Honest end-to-end metrics and standards
The field needs benchmark suites that count I/O, converters, calibration, drift management and retraining — not only idealised core operations.
Embodied PNNs that do not merely imitate GPUs
Mechanical and multistable systems are most exciting when they fuse sensing, memory, computation and action into adaptive materials and robots.
Primary-source reading list
- All-optical machine learning using diffractive deep neural networks (2018) — Science
- Wave physics as an analog recurrent neural network (2019)
- Fully hardware-implemented memristor convolutional neural network (2020)
- Deep physical neural networks trained with backpropagation (2022) — Nature
- Experimentally realised in situ backpropagation for deep learning in photonic neural networks (2023)
- All-analog photoelectronic chip for high-speed vision tasks (2023) — Nature
- Single-chip photonic DNN with forward-only training, 410 ps latency (2024) — Nature Photonics
- Training all-mechanical neural networks through in situ backpropagation (2024) — Nature Communications
- Training of physical neural networks — 2025 Nature review — Nature
- Physical neural networks using sharpness-aware training (2026)
Open questions remain.
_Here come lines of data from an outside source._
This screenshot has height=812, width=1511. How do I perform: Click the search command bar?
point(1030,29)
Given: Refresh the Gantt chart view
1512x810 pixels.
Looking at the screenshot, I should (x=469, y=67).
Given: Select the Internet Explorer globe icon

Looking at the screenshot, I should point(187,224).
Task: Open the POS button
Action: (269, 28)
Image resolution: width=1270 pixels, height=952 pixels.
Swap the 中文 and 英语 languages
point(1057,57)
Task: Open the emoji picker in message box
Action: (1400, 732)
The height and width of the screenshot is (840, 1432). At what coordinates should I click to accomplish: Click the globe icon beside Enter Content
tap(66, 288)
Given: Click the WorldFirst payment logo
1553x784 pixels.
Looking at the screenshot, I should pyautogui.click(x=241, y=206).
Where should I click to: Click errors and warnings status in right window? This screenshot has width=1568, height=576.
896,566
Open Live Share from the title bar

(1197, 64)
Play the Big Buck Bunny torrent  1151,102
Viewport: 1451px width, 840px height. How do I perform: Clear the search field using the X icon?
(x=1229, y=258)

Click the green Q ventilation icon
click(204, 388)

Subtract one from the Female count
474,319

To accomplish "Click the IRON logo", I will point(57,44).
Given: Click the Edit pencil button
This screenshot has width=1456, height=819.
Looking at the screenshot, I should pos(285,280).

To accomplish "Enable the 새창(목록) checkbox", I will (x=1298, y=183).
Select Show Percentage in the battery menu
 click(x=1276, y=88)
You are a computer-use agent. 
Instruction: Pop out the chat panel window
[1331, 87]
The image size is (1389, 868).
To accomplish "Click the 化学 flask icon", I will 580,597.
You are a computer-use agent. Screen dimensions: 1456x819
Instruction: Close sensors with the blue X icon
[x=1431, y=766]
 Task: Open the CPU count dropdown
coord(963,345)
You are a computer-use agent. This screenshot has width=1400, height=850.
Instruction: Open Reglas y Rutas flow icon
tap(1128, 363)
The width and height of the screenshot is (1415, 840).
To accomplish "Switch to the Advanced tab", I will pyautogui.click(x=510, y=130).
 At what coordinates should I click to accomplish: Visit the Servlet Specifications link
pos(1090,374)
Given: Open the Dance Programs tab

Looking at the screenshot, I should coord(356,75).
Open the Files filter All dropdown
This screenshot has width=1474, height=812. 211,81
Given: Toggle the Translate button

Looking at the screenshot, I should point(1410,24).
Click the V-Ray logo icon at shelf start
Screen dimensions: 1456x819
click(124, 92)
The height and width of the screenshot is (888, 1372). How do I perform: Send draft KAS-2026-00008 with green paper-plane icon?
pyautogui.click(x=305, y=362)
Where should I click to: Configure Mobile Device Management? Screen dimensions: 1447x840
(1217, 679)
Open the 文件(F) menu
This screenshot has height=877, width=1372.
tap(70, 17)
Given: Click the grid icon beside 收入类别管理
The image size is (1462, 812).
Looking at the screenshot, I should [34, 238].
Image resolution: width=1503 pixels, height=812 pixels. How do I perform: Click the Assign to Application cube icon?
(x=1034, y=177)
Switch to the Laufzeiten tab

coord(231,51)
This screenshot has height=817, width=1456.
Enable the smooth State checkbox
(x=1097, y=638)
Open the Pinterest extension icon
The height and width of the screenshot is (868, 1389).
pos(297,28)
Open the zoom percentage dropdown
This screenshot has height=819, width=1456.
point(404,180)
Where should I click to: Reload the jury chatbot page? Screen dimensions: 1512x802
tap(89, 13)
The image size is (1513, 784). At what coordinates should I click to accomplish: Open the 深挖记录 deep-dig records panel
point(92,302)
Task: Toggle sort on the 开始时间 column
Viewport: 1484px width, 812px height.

The field still lacks apples-to-apples comparisons across modalities; many reported tasks are small or highly structured; and some “PNN” systems are really hybrids whose efficiency depends on opaque off-chip electronics. The right near-term expectation is not wholesale replacement of digital AI hardware, but a gradual capture of the neural-network operations that specific physical substrates perform unusually well. That is already enough to make PNNs one of the most intellectually alive corners of AI hardware today.